"""
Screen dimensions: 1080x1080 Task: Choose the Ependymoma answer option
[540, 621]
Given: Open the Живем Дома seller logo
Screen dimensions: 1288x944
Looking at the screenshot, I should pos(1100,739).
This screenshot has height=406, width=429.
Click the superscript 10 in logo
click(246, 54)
"""
"""
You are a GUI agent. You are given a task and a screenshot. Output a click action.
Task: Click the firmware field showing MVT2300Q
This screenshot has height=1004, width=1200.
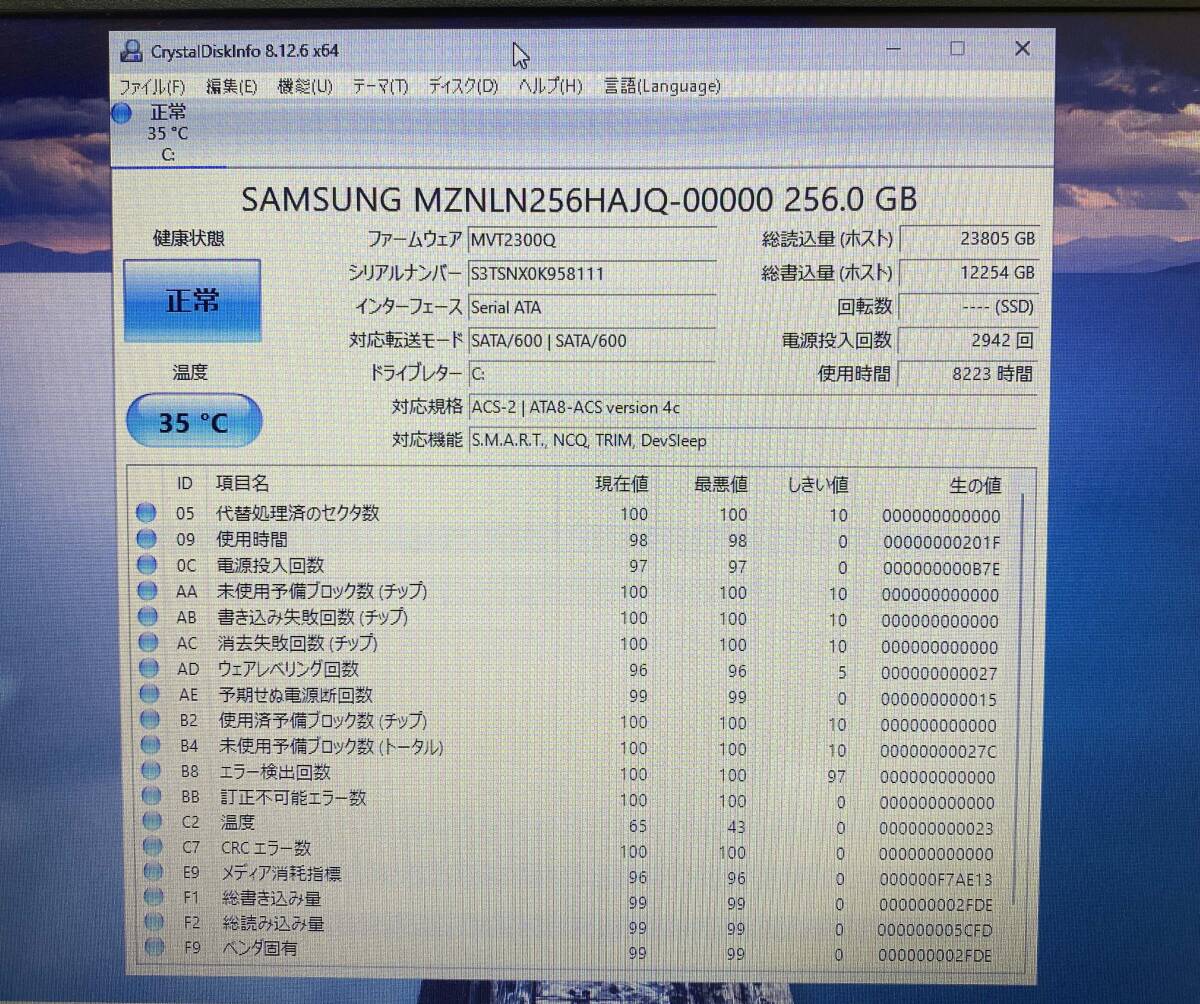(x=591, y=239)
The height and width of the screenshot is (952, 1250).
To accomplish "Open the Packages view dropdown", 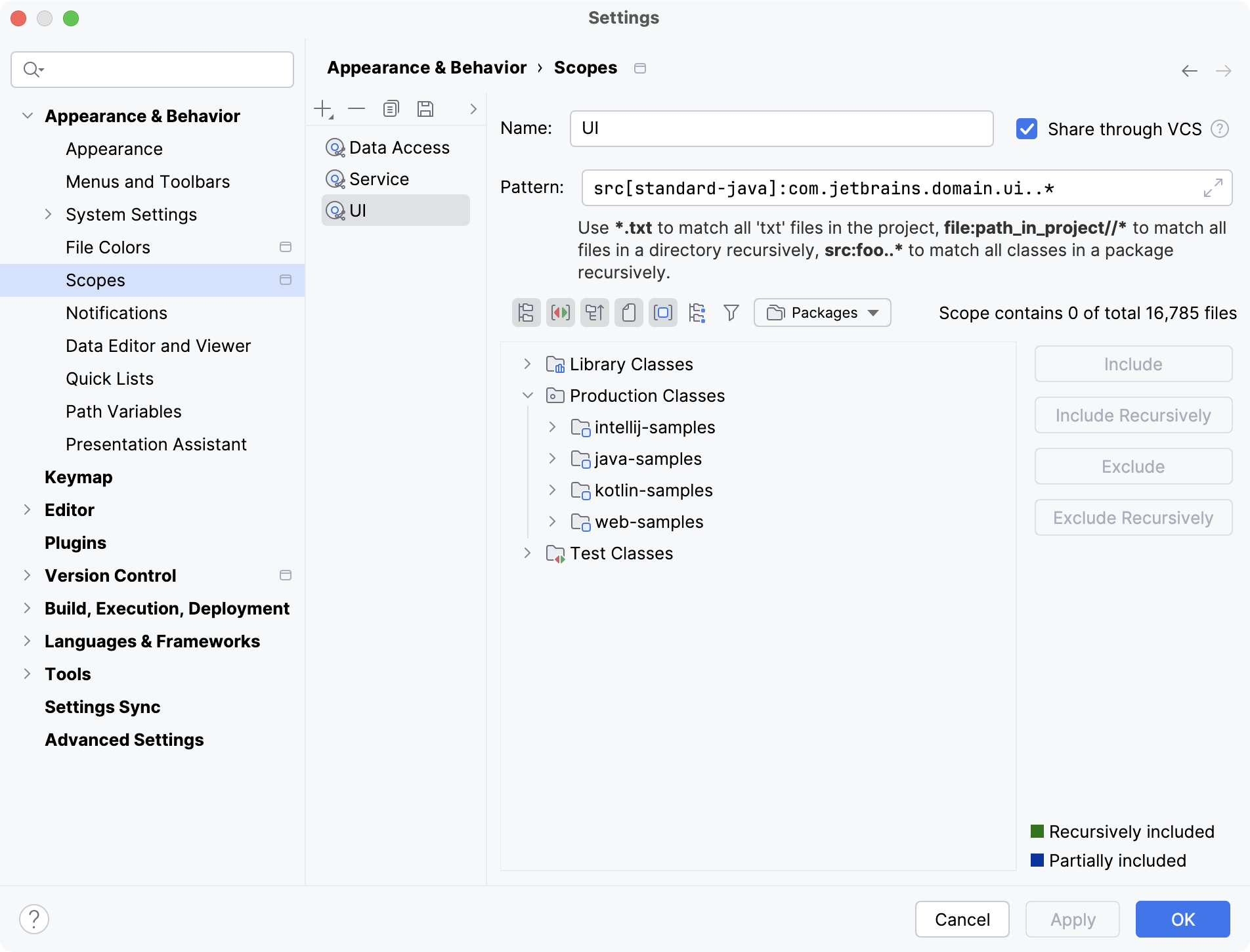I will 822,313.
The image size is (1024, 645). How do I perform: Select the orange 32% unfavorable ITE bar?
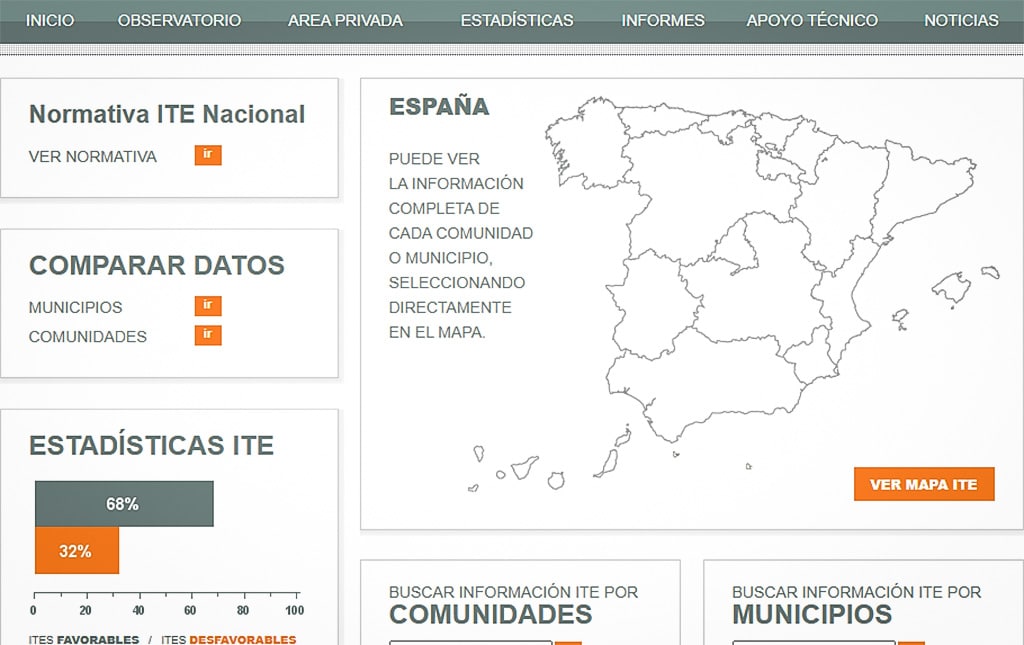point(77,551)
"""
"""
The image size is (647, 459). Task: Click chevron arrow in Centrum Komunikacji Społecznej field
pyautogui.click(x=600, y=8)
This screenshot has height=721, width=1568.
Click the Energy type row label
"""
**Work to be completed**
Extract from the material above the stretch running from the line containing "You are a GUI" through the line containing "The height and". Keep the text exact and the pictures out.

**Solved exercise**
You are a GUI agent. You are given a task and a screenshot. Output a click action.
Task: Click the firmware field showing MVT2300Q
This screenshot has height=1004, width=1200.
(x=591, y=239)
The height and width of the screenshot is (952, 1250).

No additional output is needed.